TO DO: Repeat word for word the lines from the one containing "Given: Click the" to the end of the material below, and leave all pictures out.
=======
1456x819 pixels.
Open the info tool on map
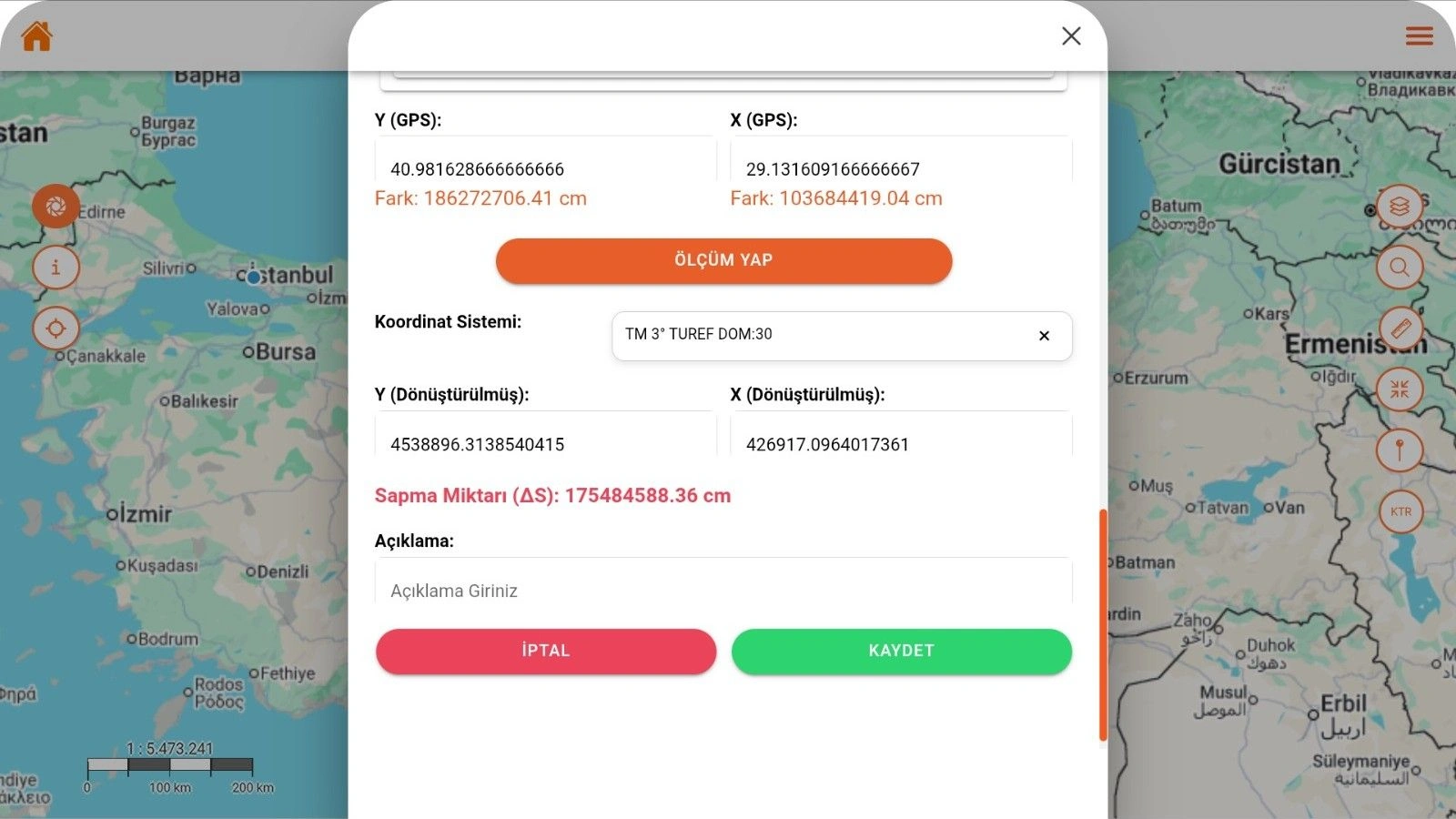(x=56, y=268)

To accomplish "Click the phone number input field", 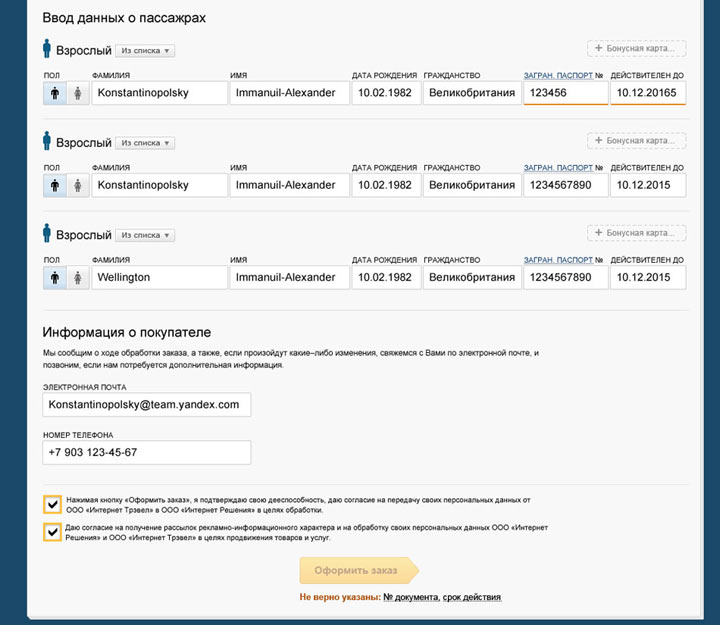I will pyautogui.click(x=146, y=452).
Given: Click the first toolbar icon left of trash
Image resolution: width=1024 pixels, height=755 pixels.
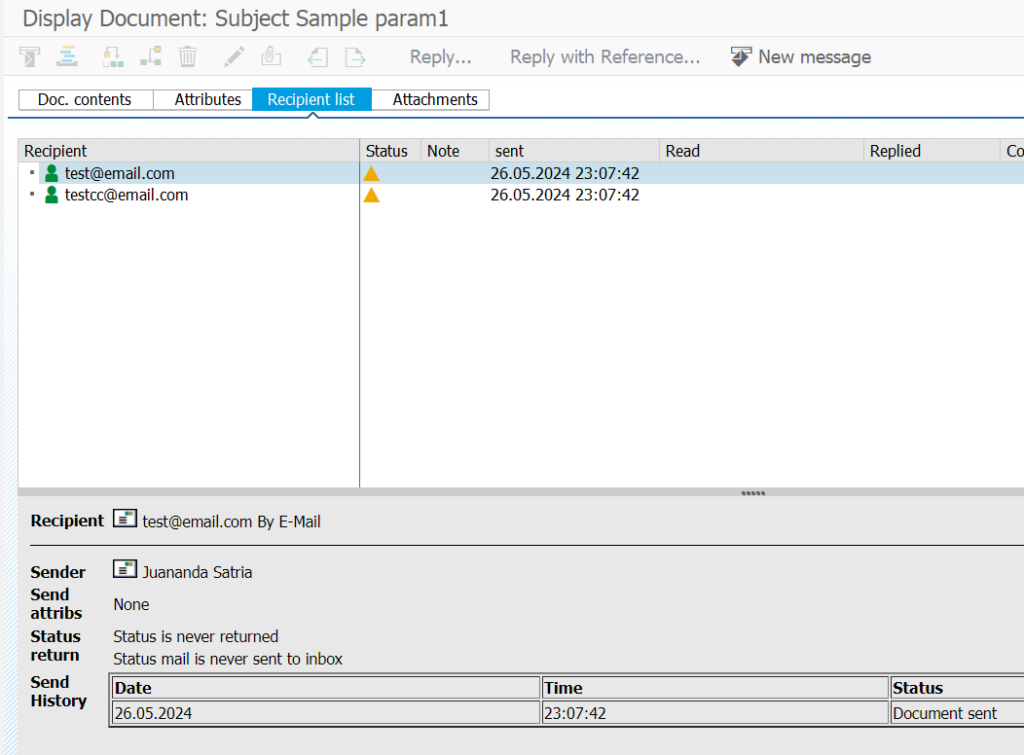Looking at the screenshot, I should point(151,57).
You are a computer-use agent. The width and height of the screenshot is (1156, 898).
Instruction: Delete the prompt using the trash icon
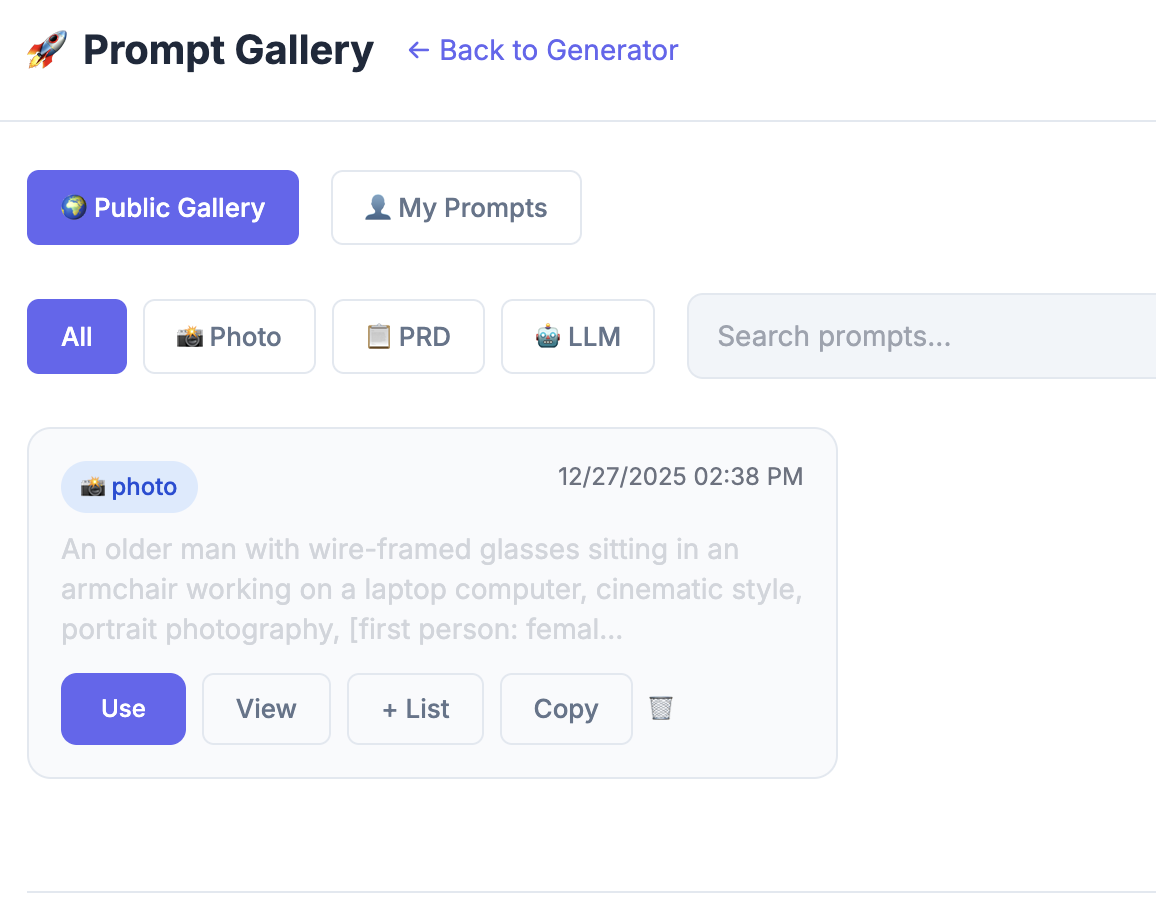tap(660, 708)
=======
OUTPUT OF THE TASK:
Given: Click the first toolbar icon left of trash
Image resolution: width=1024 pixels, height=755 pixels.
Looking at the screenshot, I should point(151,57).
You are a computer-use agent. The width and height of the screenshot is (1156, 898).
Instruction: Delete the prompt using the trash icon
tap(660, 708)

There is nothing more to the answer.